MotoGP, GP Aragon: i promossi e i bocciati del weekend

Joan Mir, leader del Mondiale

Rins torna al successo, Alex Marquez conferma la sua crescita, crolla Quartararo e Mir va in testa al MotoMondiale; i promossi e bocciati del Gp Aragon

PROMOSSI

Alex Marquez Secondo podio consecutivo dopo Le Mans; se in Francia si poteva sostenere che l’exploit fosse dovuto al meteo instabile, ad Aragon invece non c’è storia; il ‘fratello scarso’ come lo ha bollato qualcuno, fa una gara indiavolata e contendere la vittoria a Rins fino al penultimo giro.

Mir Migliora sensibilmente la qualifica trovando un’ottima seconda fila; in gara è sempre il solito martello anche se questa volta la rimonta inizia prima ma si ferma anche prima; poco male perché sale ancora una volta sul podio e, soprattutto, diventa leader del Mondiale.

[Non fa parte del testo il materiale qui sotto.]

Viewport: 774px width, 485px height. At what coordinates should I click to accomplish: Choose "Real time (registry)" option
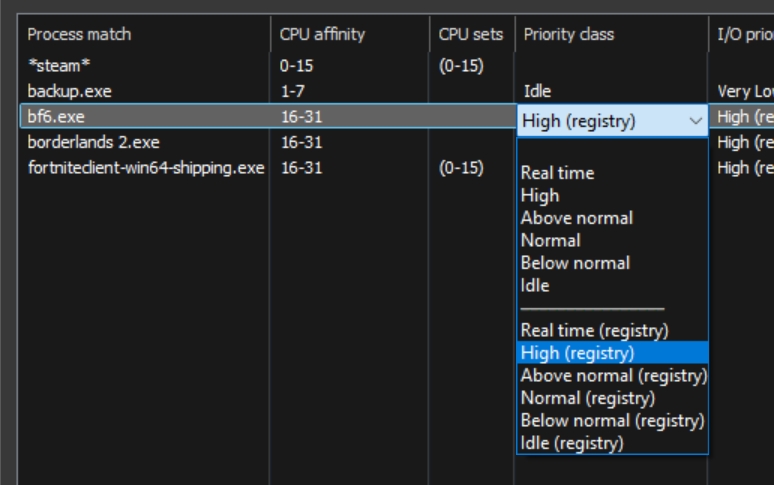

 Rins Gli occhi in casa Suzuki sono tutti su Mir che rischia di portare a casa un clamoroso titolo ma intanto le gare le vince lui; prende la vetta all’inizio e non la molla più, nemmeno quando ha un Alex Marquez che gli soffia sul coppino per parecchi giri.

Nakagami Costante per tutto il weekend, in gara tiene il passo dei primi, riuscendo prima a resistere al ritorno di Dovizioso e, all’ultimo giro, a togliersi la soddisfazione del 5° posto infilando Morbidelli.

BOCCIATI

Dovizioso Al netto delle polemiche per l’eliminazione in Q1, il Dovi sembrerebbe aver perso un po’ di smalto, probabilmente anche per colpa di un Ducati che quest’anno sembra far fatica su diversi tracciati. Rimedia un 7° posto ma per la lotta al titolo è davvero troppo poco.

Quartararo Poteva “ammazzare” il campionato, invece lo ha riaperto clamorosamente; prima la brutta caduta in prova, poi la pole che però è una mera illusione; in gara precipita di giro in giro fino a chiudere fuori dai punti.

Bagnaia Weekend da dimenticare; malissimo in prova e caduta al 2° giro; avrà la seconda chance domenica per rifarsi.

Vinales Al venerdì sembrava poter dominare la gara, in qualifica si fa bruciare da Quartararo ma al via è lui a balzare al comando ma non ha il passo per resistere a chi arriva da dietro e deve accontentarsi del 4° posto.